The Pirates signed Gerrit Cole and Josh Bell? Yahtzee!
As expected, the Pittsburgh Pirates signed first overall pick Gerritt Cole before Monday’s deadline. Cole, arguably, is one of the best talents in the draft and will provide the organization another potential front-of-the-rotation starter to develop for the future. The team actually got a steal on him — even though his $8 million signing bonus was a team record, that amount actually is lower than the $10 million (or more) bonus most projected him to receive. Moreover, considering Scott Boras is his agent, it was assumed the pricetag would be even higher.
But the biggest caveat of Cole’s deal is the team somehow managed to get him on a minor-league contract. That is huge because it allows the team to control him for a much longer period of time than if they had signed him to a major-league contract. It allows them time to develop him and not have to carry the burden of paying him a salary above his skill level, which should in turn keep the team from rushing him to the majors to receive payback on its investment. Should Cole stay in the organization for the maximum time his contract allows, he won’t be a free agent until 2024. You can find a full breakdown of his contractual timeline here.
The team’s defeat of Boras plays second fiddle to the biggest surprise of the Pirates’ draft though — the signing of outfielder Josh Bell. Bell has enough talent to make him a top-10 pick, a top-five position player, and arguably the top outfield prospect in the 2011 draft. He has outstanding home run potential from both sides of the plate. (Jason Heyward is the most likely comparable player).
Bell dropped to the Pirates with the 60th pick because he also was considered to be the most unsignable player in the draft. He had made it clear to every team he intended to honor his commitment to the University of Texas and no amount of money would persuade him otherwise. The Pirates thought they could sign him once they showed him what the organization was about and where it was going and took the risk; $5 million later, he was theirs. The bonus represents the largest given to a second-round player, as well as the fourth largest in team history (behind Cole, Jameson Taillon and Pedro Alvarez).

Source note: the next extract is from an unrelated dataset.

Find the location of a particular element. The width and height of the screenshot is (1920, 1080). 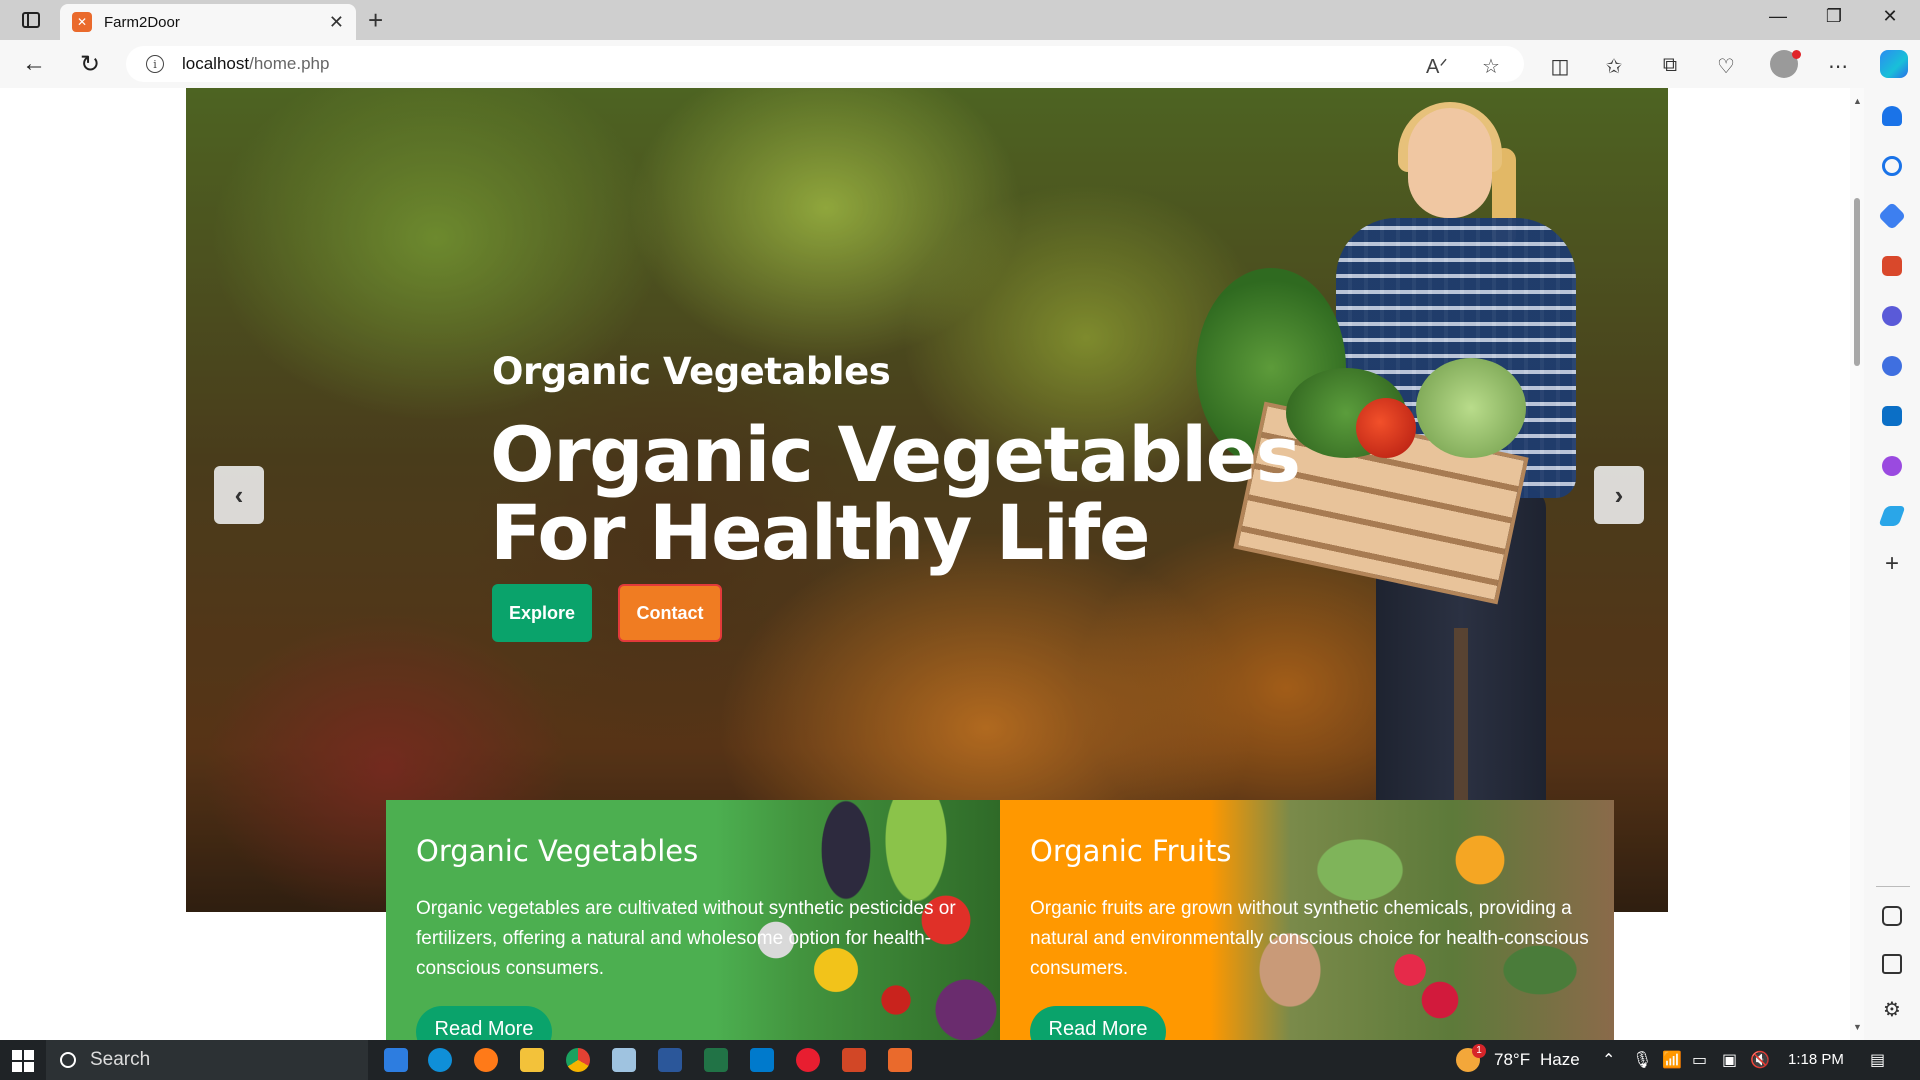

hero-subtitle: Organic Vegetables is located at coordinates (692, 372).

True to their recent ways, the Pirates spent whatever amount of money was needed to add immense depth to their organization. Cole projects as a top-notch starter, and Bell finally provides them with a legitimate power bat to develop for the future. On top of those two, the team also was able to sign pitcher Clay Holmes, a ninth-round selection who was rated the 76th best prospect in the draft by Baseball America. Overall, the Pirates signed their top 10 selections, 24 of 50, and spent more than $17 million in this draft, topping the previous MLB record set by the team last year.